Input material:
────────────────────

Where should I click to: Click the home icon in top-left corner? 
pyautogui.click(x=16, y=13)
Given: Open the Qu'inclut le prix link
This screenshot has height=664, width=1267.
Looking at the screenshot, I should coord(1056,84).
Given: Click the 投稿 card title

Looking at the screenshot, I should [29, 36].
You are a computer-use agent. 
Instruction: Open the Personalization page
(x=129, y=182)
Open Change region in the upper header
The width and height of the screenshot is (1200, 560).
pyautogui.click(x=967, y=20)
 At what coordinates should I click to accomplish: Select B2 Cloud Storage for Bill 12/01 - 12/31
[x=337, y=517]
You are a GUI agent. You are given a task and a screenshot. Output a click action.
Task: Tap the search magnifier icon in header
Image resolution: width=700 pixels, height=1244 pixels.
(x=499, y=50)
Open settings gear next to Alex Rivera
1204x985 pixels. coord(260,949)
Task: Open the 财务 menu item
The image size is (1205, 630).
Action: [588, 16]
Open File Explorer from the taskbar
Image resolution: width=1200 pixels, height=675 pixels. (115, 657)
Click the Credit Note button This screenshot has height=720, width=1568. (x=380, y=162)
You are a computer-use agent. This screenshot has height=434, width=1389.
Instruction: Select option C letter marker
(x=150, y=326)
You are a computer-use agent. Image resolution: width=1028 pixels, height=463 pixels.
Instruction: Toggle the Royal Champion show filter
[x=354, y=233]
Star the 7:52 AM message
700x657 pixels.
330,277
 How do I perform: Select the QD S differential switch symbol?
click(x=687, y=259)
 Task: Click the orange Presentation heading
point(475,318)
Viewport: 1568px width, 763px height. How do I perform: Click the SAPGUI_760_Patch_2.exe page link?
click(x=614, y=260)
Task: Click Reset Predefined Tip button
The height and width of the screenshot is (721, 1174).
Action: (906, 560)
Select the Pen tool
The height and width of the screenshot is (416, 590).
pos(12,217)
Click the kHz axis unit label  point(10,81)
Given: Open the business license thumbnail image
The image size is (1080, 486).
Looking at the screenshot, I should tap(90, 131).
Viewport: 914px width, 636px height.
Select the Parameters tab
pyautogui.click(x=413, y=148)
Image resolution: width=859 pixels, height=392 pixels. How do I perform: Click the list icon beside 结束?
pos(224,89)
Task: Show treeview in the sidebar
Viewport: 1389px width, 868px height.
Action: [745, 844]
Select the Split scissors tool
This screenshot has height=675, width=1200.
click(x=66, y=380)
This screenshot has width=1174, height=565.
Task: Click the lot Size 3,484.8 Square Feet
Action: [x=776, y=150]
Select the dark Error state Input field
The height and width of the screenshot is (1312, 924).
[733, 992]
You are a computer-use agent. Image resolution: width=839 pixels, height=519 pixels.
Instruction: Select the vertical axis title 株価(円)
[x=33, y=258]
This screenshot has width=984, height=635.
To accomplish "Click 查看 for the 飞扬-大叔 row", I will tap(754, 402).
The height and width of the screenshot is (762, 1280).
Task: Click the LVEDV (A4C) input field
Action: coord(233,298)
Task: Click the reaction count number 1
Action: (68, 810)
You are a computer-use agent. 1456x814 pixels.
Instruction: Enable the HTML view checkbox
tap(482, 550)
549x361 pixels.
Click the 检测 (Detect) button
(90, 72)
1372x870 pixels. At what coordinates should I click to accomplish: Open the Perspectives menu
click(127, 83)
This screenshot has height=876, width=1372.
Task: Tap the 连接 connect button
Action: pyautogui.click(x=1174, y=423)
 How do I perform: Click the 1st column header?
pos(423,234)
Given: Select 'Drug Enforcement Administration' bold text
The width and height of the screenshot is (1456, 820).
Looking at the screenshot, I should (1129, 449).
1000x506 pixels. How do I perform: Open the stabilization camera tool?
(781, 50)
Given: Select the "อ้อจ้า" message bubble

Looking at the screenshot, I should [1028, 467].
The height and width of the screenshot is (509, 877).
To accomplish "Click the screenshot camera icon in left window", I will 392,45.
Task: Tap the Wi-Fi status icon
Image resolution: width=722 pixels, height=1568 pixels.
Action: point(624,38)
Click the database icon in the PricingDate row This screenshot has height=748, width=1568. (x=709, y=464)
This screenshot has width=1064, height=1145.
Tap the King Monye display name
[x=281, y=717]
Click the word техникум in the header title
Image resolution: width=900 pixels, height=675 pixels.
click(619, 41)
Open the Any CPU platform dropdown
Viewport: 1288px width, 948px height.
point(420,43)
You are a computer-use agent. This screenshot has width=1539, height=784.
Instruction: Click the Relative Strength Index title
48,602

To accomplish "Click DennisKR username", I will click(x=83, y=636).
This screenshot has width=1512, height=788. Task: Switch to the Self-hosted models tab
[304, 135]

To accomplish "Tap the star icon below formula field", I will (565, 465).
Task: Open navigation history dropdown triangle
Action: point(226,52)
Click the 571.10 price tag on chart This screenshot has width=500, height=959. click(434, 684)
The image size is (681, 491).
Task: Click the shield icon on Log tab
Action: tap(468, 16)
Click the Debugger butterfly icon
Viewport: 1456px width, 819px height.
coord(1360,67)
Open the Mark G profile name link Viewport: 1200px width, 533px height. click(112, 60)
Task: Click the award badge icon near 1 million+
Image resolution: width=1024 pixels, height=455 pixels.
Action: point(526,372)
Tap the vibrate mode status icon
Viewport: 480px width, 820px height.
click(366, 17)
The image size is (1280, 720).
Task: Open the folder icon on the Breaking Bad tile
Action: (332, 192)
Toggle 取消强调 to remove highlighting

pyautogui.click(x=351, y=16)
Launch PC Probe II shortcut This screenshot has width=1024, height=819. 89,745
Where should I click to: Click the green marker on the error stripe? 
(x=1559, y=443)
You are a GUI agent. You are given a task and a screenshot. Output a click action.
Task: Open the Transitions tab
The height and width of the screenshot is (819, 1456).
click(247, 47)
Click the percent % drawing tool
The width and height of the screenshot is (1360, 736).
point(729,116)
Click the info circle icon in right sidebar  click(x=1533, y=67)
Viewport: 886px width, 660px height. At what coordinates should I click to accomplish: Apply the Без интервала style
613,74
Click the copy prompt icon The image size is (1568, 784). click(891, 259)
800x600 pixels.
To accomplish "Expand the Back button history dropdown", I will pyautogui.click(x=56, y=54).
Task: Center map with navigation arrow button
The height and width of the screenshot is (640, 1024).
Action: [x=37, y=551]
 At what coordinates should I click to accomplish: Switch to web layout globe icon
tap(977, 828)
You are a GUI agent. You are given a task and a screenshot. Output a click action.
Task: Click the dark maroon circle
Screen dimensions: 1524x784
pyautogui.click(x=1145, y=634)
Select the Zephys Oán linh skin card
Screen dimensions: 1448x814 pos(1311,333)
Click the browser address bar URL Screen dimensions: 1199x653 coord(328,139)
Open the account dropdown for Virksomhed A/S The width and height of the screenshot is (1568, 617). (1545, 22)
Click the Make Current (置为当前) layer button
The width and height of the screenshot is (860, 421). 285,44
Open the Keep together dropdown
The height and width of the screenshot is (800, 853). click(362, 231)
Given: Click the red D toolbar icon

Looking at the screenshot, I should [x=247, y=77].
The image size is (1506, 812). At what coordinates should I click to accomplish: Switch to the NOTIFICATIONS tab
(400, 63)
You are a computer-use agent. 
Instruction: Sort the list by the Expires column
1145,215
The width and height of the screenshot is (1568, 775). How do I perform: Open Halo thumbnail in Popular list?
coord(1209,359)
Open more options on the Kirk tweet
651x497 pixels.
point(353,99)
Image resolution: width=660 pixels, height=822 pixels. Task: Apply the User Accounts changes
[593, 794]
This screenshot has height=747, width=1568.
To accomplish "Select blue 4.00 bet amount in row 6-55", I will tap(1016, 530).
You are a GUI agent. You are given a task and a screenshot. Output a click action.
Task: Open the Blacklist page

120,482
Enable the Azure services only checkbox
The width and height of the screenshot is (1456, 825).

────────────────────

To be done:
Please rewrite the items above, swapping "computer-use agent" for "screen-control assistant" wherever it occurs and leaving everything else unchanged.

Expected answer:
Where should I click to: Click the home icon in top-left corner? 
pyautogui.click(x=16, y=13)
Given: Open the Qu'inclut le prix link
This screenshot has height=664, width=1267.
Looking at the screenshot, I should coord(1056,84).
Given: Click the 投稿 card title

Looking at the screenshot, I should [29, 36].
You are a screen-control assistant. 
Instruction: Open the Personalization page
(x=129, y=182)
Open Change region in the upper header
The width and height of the screenshot is (1200, 560).
pyautogui.click(x=967, y=20)
 At what coordinates should I click to accomplish: Select B2 Cloud Storage for Bill 12/01 - 12/31
[x=337, y=517]
You are a GUI agent. You are given a task and a screenshot. Output a click action.
Task: Tap the search magnifier icon in header
Image resolution: width=700 pixels, height=1244 pixels.
(x=499, y=50)
Open settings gear next to Alex Rivera
1204x985 pixels. coord(260,949)
Task: Open the 财务 menu item
The image size is (1205, 630).
Action: [588, 16]
Open File Explorer from the taskbar
Image resolution: width=1200 pixels, height=675 pixels. (115, 657)
Click the Credit Note button This screenshot has height=720, width=1568. (x=380, y=162)
You are a screen-control assistant. This screenshot has height=434, width=1389.
Instruction: Select option C letter marker
(x=150, y=326)
You are a screen-control assistant. Image resolution: width=1028 pixels, height=463 pixels.
Instruction: Toggle the Royal Champion show filter
[x=354, y=233]
Star the 7:52 AM message
700x657 pixels.
330,277
 How do I perform: Select the QD S differential switch symbol?
click(x=687, y=259)
 Task: Click the orange Presentation heading
point(475,318)
Viewport: 1568px width, 763px height. How do I perform: Click the SAPGUI_760_Patch_2.exe page link?
click(x=614, y=260)
Task: Click Reset Predefined Tip button
The height and width of the screenshot is (721, 1174).
Action: (906, 560)
Select the Pen tool
The height and width of the screenshot is (416, 590).
pos(12,217)
Click the kHz axis unit label  point(10,81)
Given: Open the business license thumbnail image
The image size is (1080, 486).
Looking at the screenshot, I should tap(90, 131).
Viewport: 914px width, 636px height.
Select the Parameters tab
pyautogui.click(x=413, y=148)
Image resolution: width=859 pixels, height=392 pixels. How do I perform: Click the list icon beside 结束?
pos(224,89)
Task: Show treeview in the sidebar
Viewport: 1389px width, 868px height.
Action: [745, 844]
Select the Split scissors tool
This screenshot has height=675, width=1200.
click(x=66, y=380)
This screenshot has width=1174, height=565.
Task: Click the lot Size 3,484.8 Square Feet
Action: [x=776, y=150]
Select the dark Error state Input field
The height and width of the screenshot is (1312, 924).
[733, 992]
You are a screen-control assistant. Image resolution: width=839 pixels, height=519 pixels.
Instruction: Select the vertical axis title 株価(円)
[x=33, y=258]
This screenshot has width=984, height=635.
To accomplish "Click 查看 for the 飞扬-大叔 row", I will tap(754, 402).
The height and width of the screenshot is (762, 1280).
Task: Click the LVEDV (A4C) input field
Action: coord(233,298)
Task: Click the reaction count number 1
Action: (68, 810)
You are a screen-control assistant. 1456x814 pixels.
Instruction: Enable the HTML view checkbox
tap(482, 550)
549x361 pixels.
Click the 检测 (Detect) button
(90, 72)
1372x870 pixels. At what coordinates should I click to accomplish: Open the Perspectives menu
click(127, 83)
This screenshot has height=876, width=1372.
Task: Tap the 连接 connect button
Action: pyautogui.click(x=1174, y=423)
 How do I perform: Click the 1st column header?
pos(423,234)
Given: Select 'Drug Enforcement Administration' bold text
The width and height of the screenshot is (1456, 820).
Looking at the screenshot, I should (1129, 449).
1000x506 pixels. How do I perform: Open the stabilization camera tool?
(781, 50)
Given: Select the "อ้อจ้า" message bubble

Looking at the screenshot, I should [1028, 467].
The height and width of the screenshot is (509, 877).
To accomplish "Click the screenshot camera icon in left window", I will 392,45.
Task: Tap the Wi-Fi status icon
Image resolution: width=722 pixels, height=1568 pixels.
Action: point(624,38)
Click the database icon in the PricingDate row This screenshot has height=748, width=1568. (x=709, y=464)
This screenshot has width=1064, height=1145.
Tap the King Monye display name
[x=281, y=717]
Click the word техникум in the header title
Image resolution: width=900 pixels, height=675 pixels.
click(619, 41)
Open the Any CPU platform dropdown
Viewport: 1288px width, 948px height.
point(420,43)
You are a screen-control assistant. This screenshot has width=1539, height=784.
Instruction: Click the Relative Strength Index title
48,602

To accomplish "Click DennisKR username", I will click(x=83, y=636).
This screenshot has width=1512, height=788. Task: Switch to the Self-hosted models tab
[304, 135]

To accomplish "Tap the star icon below formula field", I will (565, 465).
Task: Open navigation history dropdown triangle
Action: point(226,52)
Click the 571.10 price tag on chart This screenshot has width=500, height=959. click(434, 684)
The image size is (681, 491).
Task: Click the shield icon on Log tab
Action: tap(468, 16)
Click the Debugger butterfly icon
Viewport: 1456px width, 819px height.
coord(1360,67)
Open the Mark G profile name link Viewport: 1200px width, 533px height. click(112, 60)
Task: Click the award badge icon near 1 million+
Image resolution: width=1024 pixels, height=455 pixels.
Action: point(526,372)
Tap the vibrate mode status icon
Viewport: 480px width, 820px height.
click(366, 17)
The image size is (1280, 720).
Task: Open the folder icon on the Breaking Bad tile
Action: (332, 192)
Toggle 取消强调 to remove highlighting

pyautogui.click(x=351, y=16)
Launch PC Probe II shortcut This screenshot has width=1024, height=819. 89,745
Where should I click to: Click the green marker on the error stripe? 
(x=1559, y=443)
You are a GUI agent. You are given a task and a screenshot. Output a click action.
Task: Open the Transitions tab
The height and width of the screenshot is (819, 1456).
click(247, 47)
Click the percent % drawing tool
The width and height of the screenshot is (1360, 736).
point(729,116)
Click the info circle icon in right sidebar  click(x=1533, y=67)
Viewport: 886px width, 660px height. At what coordinates should I click to accomplish: Apply the Без интервала style
613,74
Click the copy prompt icon The image size is (1568, 784). click(891, 259)
800x600 pixels.
To accomplish "Expand the Back button history dropdown", I will pyautogui.click(x=56, y=54).
Task: Center map with navigation arrow button
The height and width of the screenshot is (640, 1024).
Action: [x=37, y=551]
 At what coordinates should I click to accomplish: Switch to web layout globe icon
tap(977, 828)
You are a GUI agent. You are given a task and a screenshot. Output a click action.
Task: Click the dark maroon circle
Screen dimensions: 1524x784
pyautogui.click(x=1145, y=634)
Select the Zephys Oán linh skin card
Screen dimensions: 1448x814 pos(1311,333)
Click the browser address bar URL Screen dimensions: 1199x653 coord(328,139)
Open the account dropdown for Virksomhed A/S The width and height of the screenshot is (1568, 617). (1545, 22)
Click the Make Current (置为当前) layer button
The width and height of the screenshot is (860, 421). 285,44
Open the Keep together dropdown
The height and width of the screenshot is (800, 853). click(362, 231)
Given: Click the red D toolbar icon

Looking at the screenshot, I should [x=247, y=77].
The image size is (1506, 812). At what coordinates should I click to accomplish: Switch to the NOTIFICATIONS tab
(400, 63)
You are a screen-control assistant. 
Instruction: Sort the list by the Expires column
1145,215
The width and height of the screenshot is (1568, 775). How do I perform: Open Halo thumbnail in Popular list?
coord(1209,359)
Open more options on the Kirk tweet
651x497 pixels.
point(353,99)
Image resolution: width=660 pixels, height=822 pixels. Task: Apply the User Accounts changes
[593, 794]
This screenshot has height=747, width=1568.
To accomplish "Select blue 4.00 bet amount in row 6-55", I will tap(1016, 530).
You are a GUI agent. You are given a task and a screenshot. Output a click action.
Task: Open the Blacklist page

120,482
Enable the Azure services only checkbox
The width and height of the screenshot is (1456, 825).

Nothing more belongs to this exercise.